# Description of the task
Nothing in the data should change when you return it, but leave the pictures out.

== Material to process

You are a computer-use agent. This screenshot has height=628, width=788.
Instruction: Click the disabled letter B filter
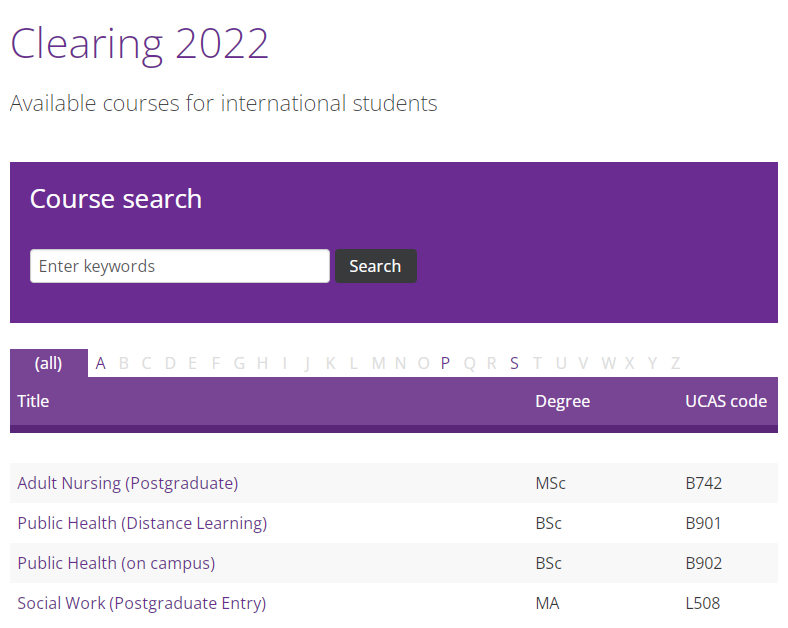(124, 363)
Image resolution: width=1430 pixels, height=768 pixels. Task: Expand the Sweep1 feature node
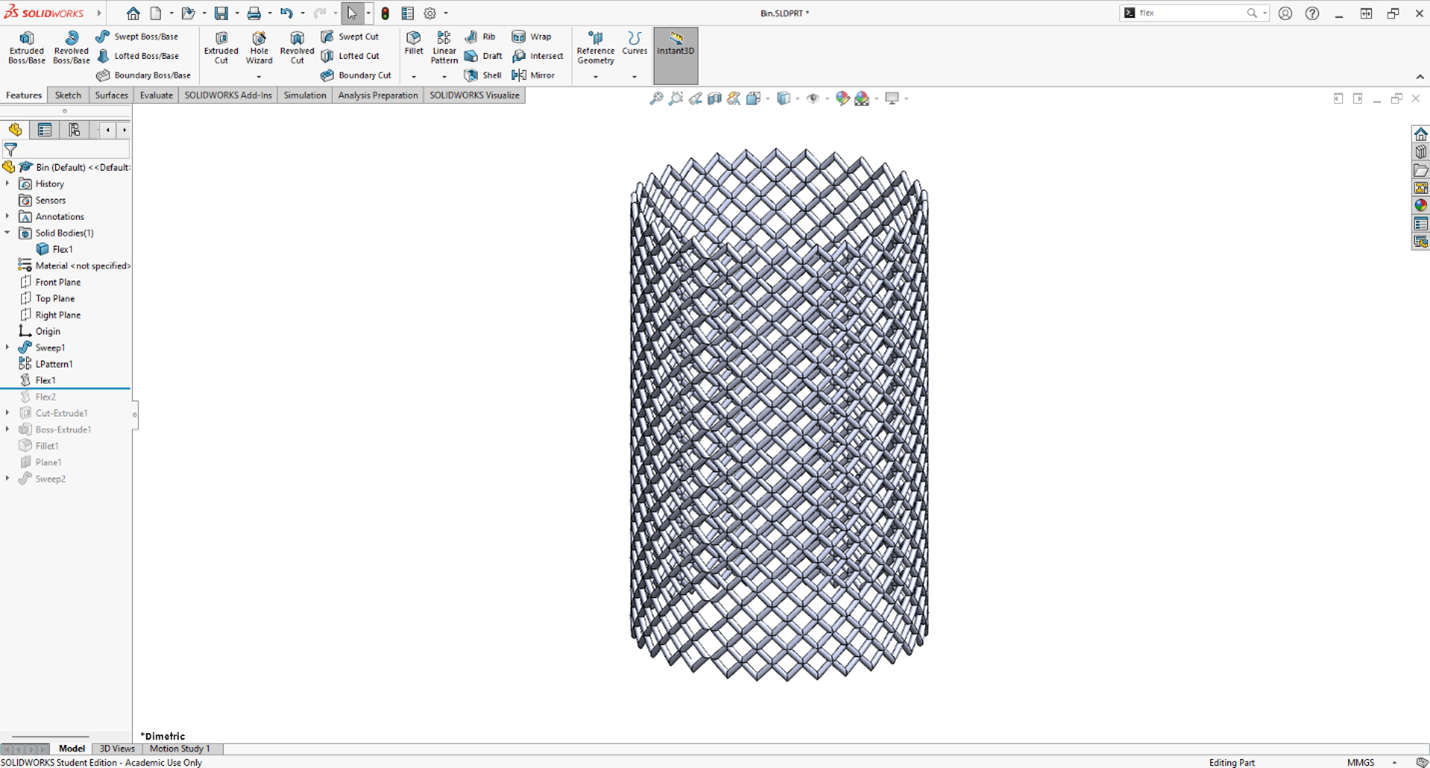point(8,348)
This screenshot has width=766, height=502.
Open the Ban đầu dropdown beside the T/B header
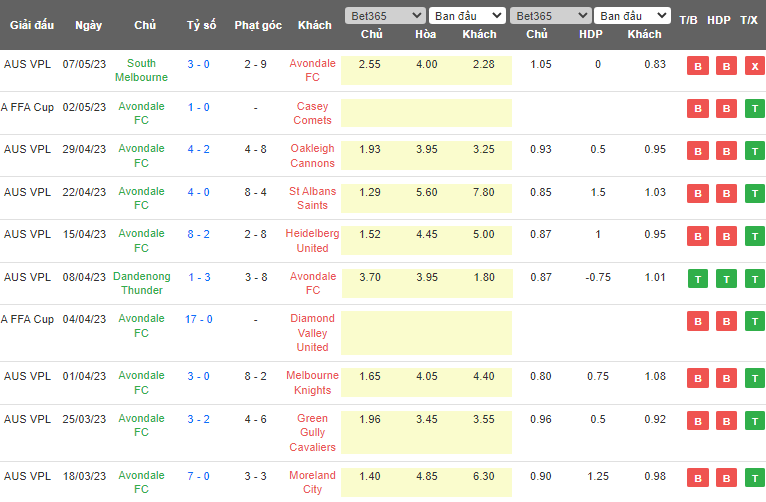(x=632, y=16)
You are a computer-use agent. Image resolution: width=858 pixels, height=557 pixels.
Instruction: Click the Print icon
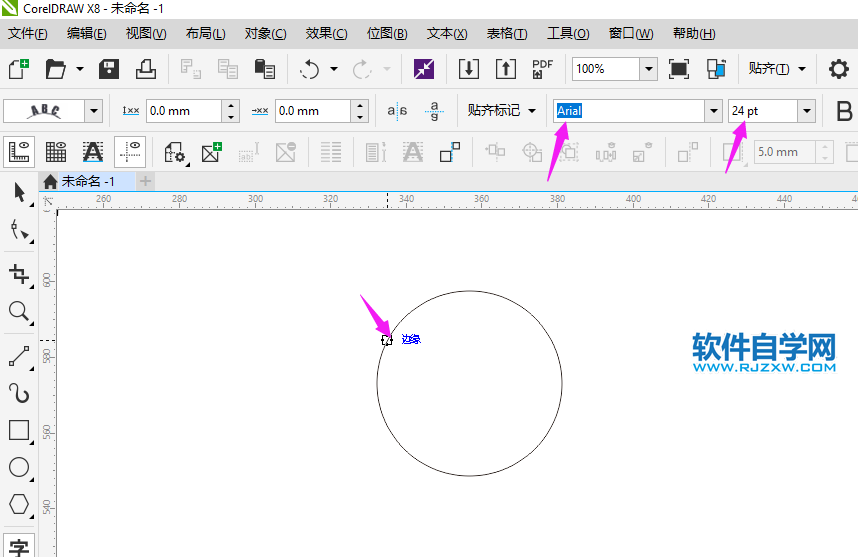coord(146,69)
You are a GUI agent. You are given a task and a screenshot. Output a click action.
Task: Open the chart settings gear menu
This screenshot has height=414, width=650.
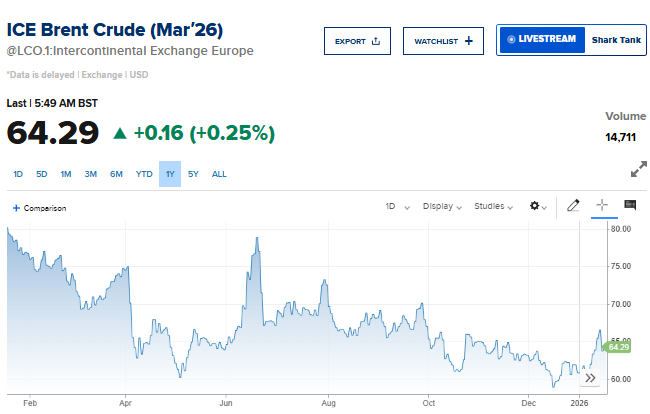538,206
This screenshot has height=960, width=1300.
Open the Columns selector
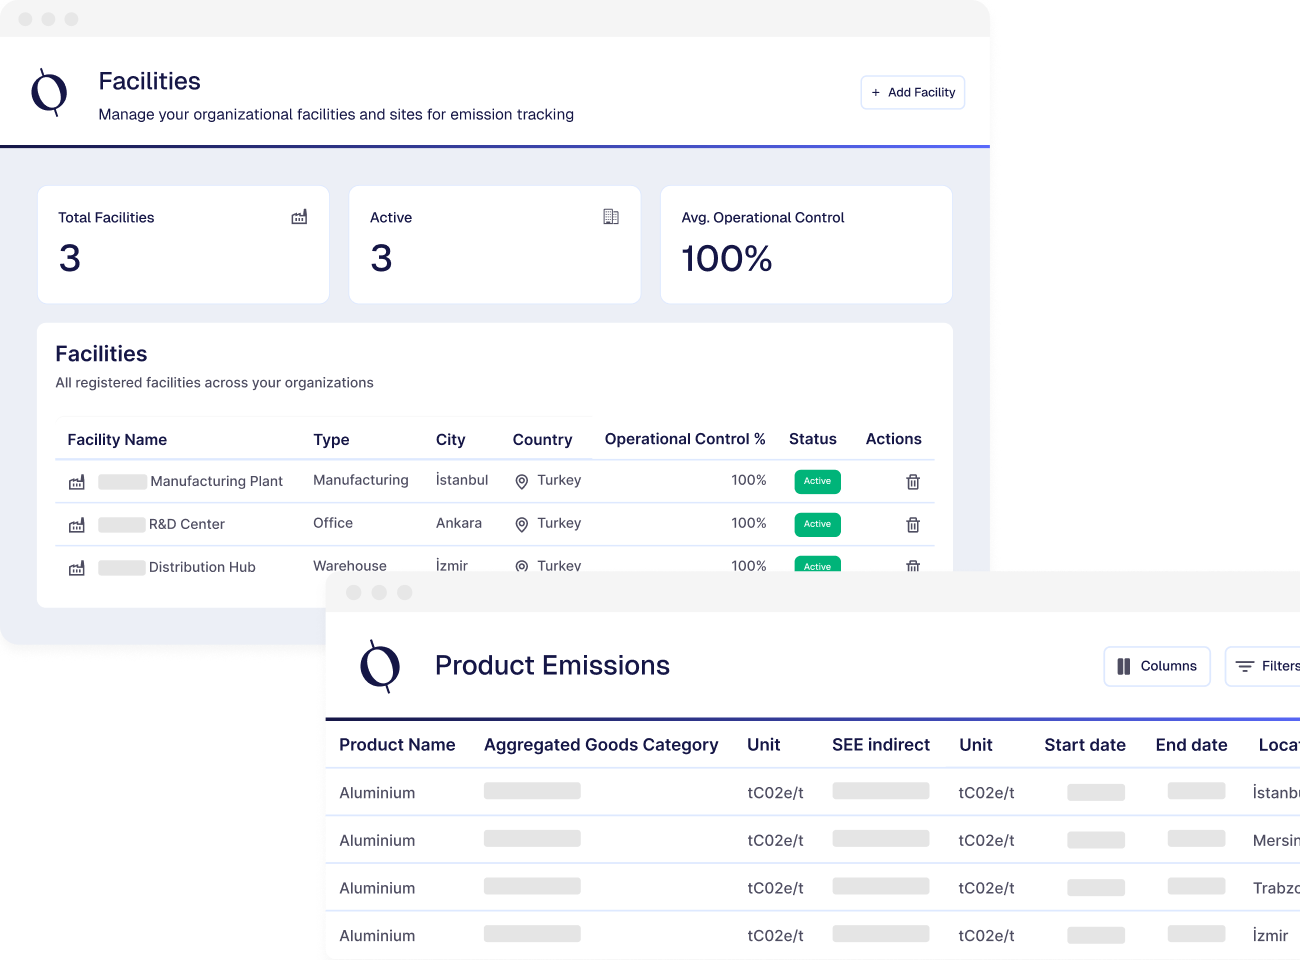click(x=1157, y=666)
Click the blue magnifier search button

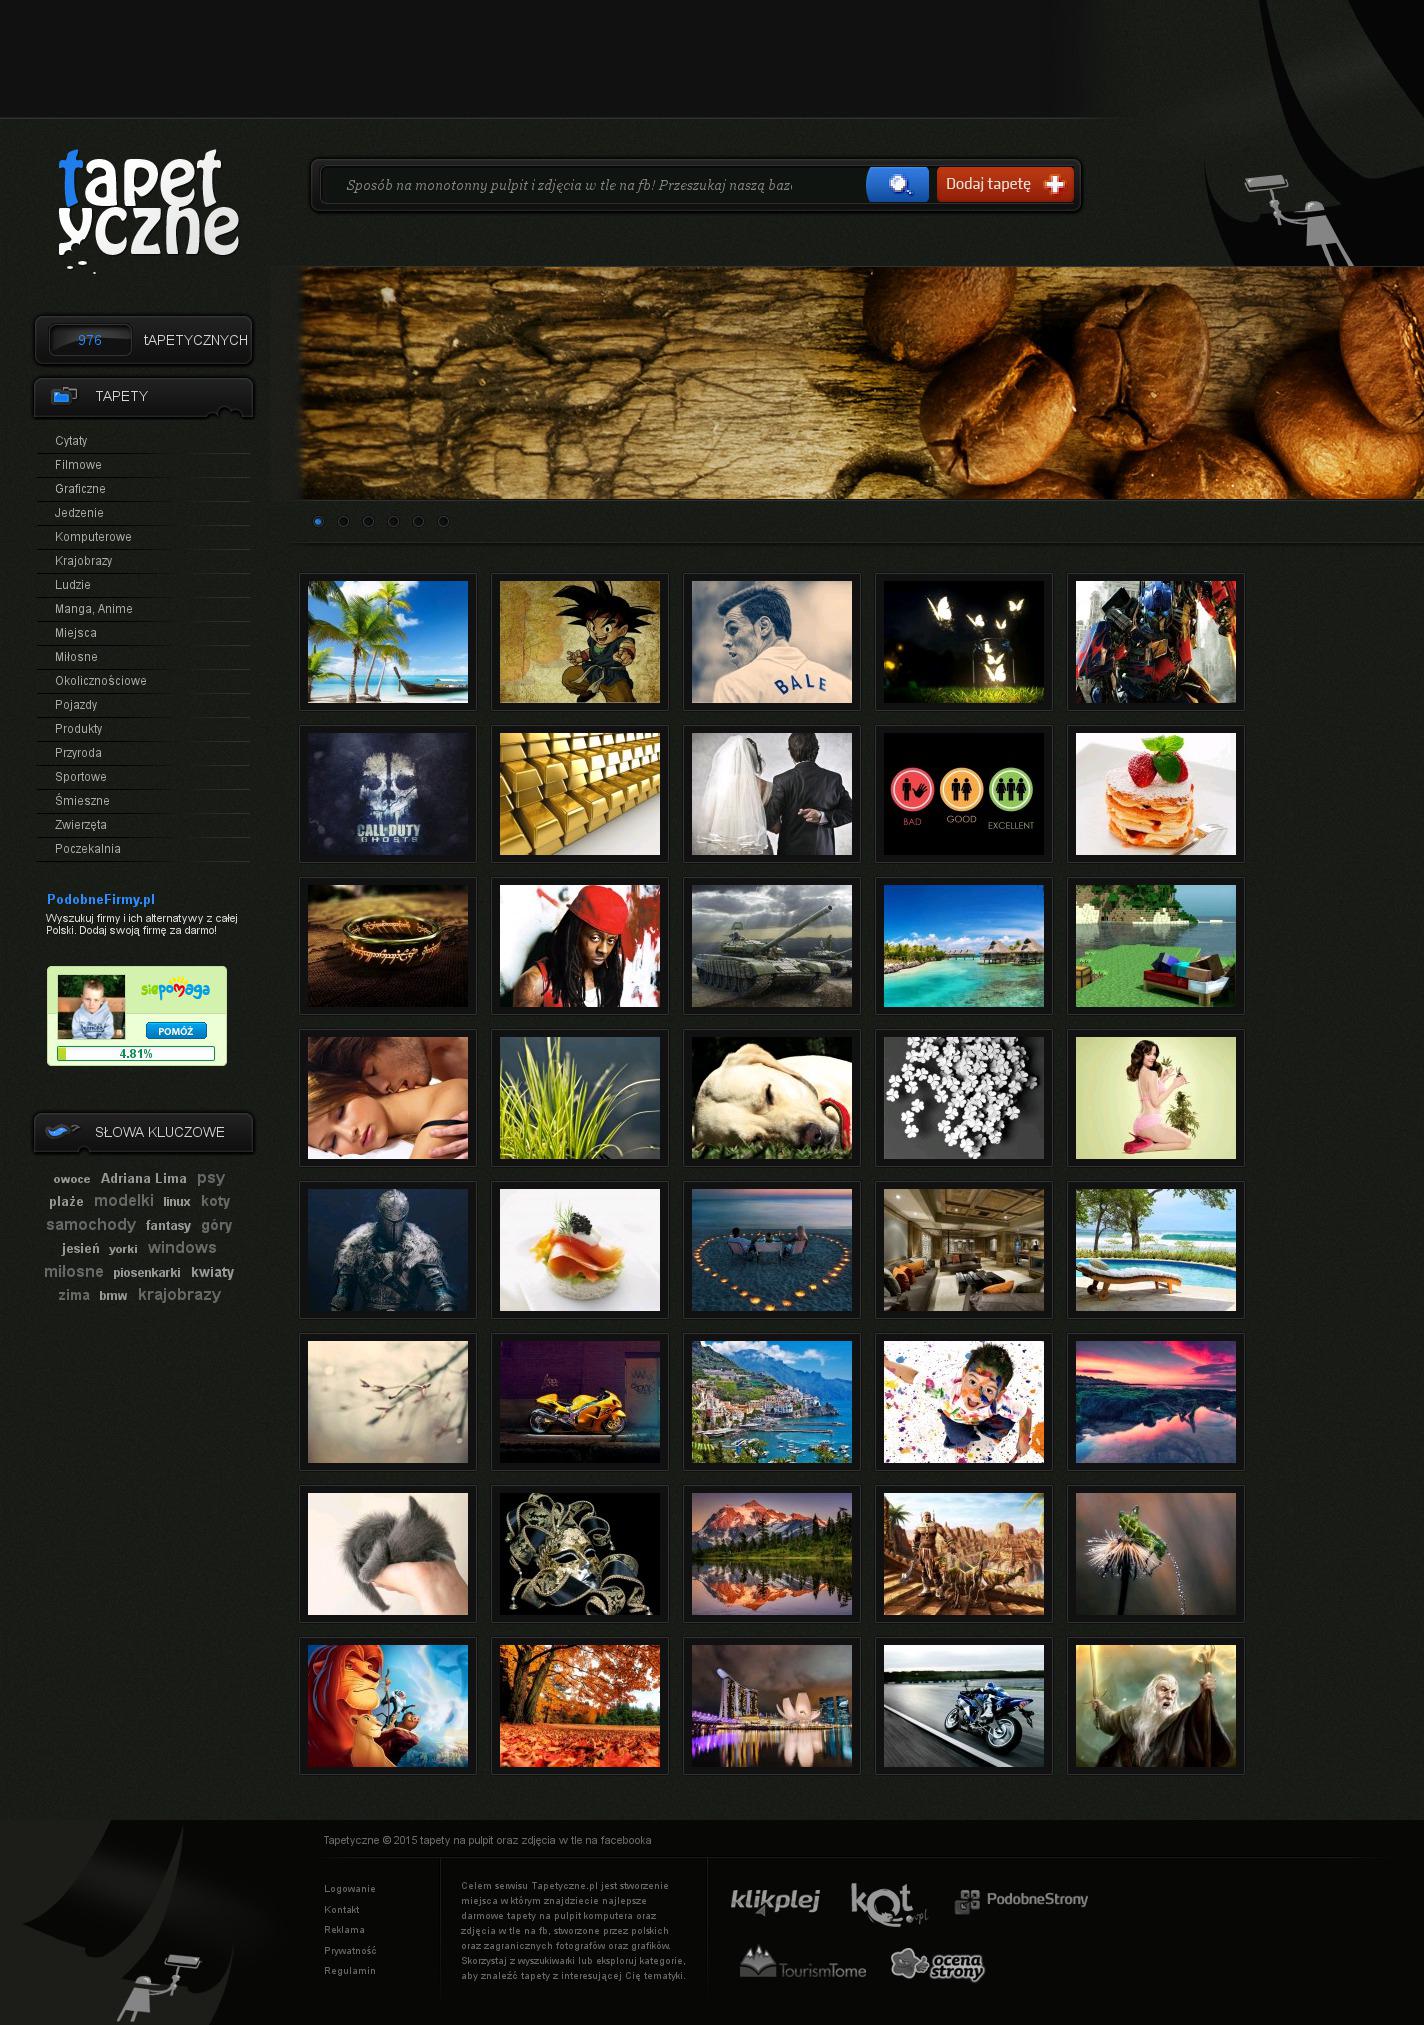pos(897,185)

====

# Response for this exercise
You are a computer-use agent. This screenshot has height=628, width=788.
Instruction: Click the disabled letter B filter
(124, 363)
Image resolution: width=1430 pixels, height=768 pixels. Task: Expand the Sweep1 feature node
point(8,348)
This screenshot has width=766, height=502.
Open the Ban đầu dropdown beside the T/B header
(x=632, y=16)
You are a computer-use agent. Image resolution: width=858 pixels, height=557 pixels.
Instruction: Click the Print icon
coord(146,69)
You are a GUI agent. You are given a task and a screenshot. Output a click action.
Task: Open the chart settings gear menu
This screenshot has height=414, width=650.
538,206
This screenshot has height=960, width=1300.
Open the Columns selector
click(x=1157, y=666)
Click the blue magnifier search button

pos(897,185)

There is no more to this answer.